Galeria Murilo Castro durante a feira ArtRio
Galeria Murilo Castro durante a feira ArtRio | Foto: Divulgação

“Com isso, um volume significativo de pessoas, que não são necessariamente colecionadoras, está desfrutando da arte a partir destes espaços”, examina, reforçando que, mais familiarizado com esse universo, esse público passa a se sentir mais à vontade para frequentar outros espaços do tipo, se integrando, pouco a pouco, nesse circuito de galerias alternativas da cidade. Mas Castro sublinha que, embora crescente, esse movimento ainda tem espaço para avançar – e muito. “Já participei de feiras em outras cidades da América Latina, como Buenos Aires, que reuniram centenas de milhares de pessoas. No Brasil, a maior feira do tipo, a SP Arte (em São Paulo), ainda reúne apenas dezenas de milhares”, reflete.

Mudança

A galerista Maria Brizola concorda que o mercado das artes visuais em BH está em expansão, embora ainda veja muito espaço para crescimento. “A cena tem evoluído muito nos últimos anos, principalmente depois da pandemia. E acredito que a força da expressão de lugares como o Inhotim tem sua parcela de responsabilidade nisso, ajudando a firmar a imagem de Minas Gerais como um polo de arte contemporânea, não só barroca”, elogia.
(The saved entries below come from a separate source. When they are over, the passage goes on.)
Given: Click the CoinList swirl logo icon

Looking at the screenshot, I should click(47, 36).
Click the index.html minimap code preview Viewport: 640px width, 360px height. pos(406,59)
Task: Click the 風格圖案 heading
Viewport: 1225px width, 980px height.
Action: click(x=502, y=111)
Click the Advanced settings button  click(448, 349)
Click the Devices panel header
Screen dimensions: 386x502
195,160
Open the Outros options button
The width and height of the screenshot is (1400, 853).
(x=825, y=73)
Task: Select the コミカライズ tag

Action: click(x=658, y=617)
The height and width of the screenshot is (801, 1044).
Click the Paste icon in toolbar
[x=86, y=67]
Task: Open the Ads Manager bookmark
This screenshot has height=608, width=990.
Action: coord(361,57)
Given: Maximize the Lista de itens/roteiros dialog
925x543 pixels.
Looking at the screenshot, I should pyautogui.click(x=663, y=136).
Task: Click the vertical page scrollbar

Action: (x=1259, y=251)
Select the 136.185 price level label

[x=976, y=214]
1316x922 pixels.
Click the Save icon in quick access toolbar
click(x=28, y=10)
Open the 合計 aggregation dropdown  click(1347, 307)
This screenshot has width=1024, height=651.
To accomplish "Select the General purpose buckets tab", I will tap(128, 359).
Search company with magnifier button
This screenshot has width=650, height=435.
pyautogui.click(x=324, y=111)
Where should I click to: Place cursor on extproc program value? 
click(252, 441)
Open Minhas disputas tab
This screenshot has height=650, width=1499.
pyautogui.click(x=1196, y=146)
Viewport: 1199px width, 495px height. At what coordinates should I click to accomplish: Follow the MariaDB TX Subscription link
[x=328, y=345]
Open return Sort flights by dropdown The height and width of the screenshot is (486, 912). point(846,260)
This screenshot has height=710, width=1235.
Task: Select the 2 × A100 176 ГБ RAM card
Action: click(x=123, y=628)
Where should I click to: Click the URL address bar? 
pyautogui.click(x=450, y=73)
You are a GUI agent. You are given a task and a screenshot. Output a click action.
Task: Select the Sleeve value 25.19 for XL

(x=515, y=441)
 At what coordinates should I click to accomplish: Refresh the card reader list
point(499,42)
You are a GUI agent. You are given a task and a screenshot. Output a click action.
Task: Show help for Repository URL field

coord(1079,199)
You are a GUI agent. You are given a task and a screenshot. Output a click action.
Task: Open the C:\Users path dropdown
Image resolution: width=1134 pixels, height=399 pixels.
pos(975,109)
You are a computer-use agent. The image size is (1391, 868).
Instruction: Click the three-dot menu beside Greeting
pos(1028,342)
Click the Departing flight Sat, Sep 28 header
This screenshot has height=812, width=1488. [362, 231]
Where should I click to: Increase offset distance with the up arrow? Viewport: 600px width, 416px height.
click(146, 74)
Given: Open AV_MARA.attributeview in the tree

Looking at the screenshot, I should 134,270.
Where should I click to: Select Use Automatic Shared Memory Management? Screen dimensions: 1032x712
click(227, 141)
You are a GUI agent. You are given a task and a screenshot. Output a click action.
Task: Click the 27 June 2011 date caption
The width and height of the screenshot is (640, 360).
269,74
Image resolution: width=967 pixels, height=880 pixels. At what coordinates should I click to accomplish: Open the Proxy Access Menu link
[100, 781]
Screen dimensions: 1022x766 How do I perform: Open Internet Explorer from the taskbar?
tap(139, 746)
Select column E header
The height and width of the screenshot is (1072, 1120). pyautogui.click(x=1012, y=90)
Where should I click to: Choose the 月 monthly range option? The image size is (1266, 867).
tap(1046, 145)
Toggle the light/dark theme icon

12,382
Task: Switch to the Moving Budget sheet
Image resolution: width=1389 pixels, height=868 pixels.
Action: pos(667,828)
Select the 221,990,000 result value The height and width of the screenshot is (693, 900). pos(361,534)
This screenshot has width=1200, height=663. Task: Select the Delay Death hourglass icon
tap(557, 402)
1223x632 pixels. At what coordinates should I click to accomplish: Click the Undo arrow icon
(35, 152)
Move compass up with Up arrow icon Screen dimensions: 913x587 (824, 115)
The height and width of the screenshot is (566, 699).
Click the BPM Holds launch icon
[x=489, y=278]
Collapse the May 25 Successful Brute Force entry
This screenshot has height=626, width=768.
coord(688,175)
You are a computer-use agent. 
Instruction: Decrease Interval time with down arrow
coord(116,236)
Mostra 'A Beleza do Acaso', de Julio Alves, realizada no Palácio das Mangabeiras pelo BRIZOLA Escritório de Arte | Divulgação
Mostra 'A Beleza do Acaso', de Julio Alves, realizada no Palácio das Mangabeiras pelo BRIZOLA Escritório de Arte | Foto: Divulgação

“Hoje, vejo mais mineiros consumindo artes, seja comprando ou frequentando mais galerias e museus. Mas, ainda somos um mercado em amadurecimento e um tanto tímido na comparação com o eixo Rio-São Paulo, que sempre foi mais óbvio para os colecionadores, que se preocupam com a questão mercadológica”, pondera ela, que atualmente dirige a Brizola Escritório de Arte, cujo compromisso, diz, é levar o trabalho de artistas mineiros ou que possuem uma relação forte com Minas Gerais para outros Estados e países, fazendo essa conexão entre eles e os colecionadores, apreciadores e empresas interessadas neste mercado.

Por isso, além de um espaço próprio no Espaço Vão, no bairro Floresta, na Zona Leste da capital, Maria ocupa uma sala comercial no bairro Vila da Serra, em Nova Lima, na RMBH, e planeja abrir também um escritório na capital paulista.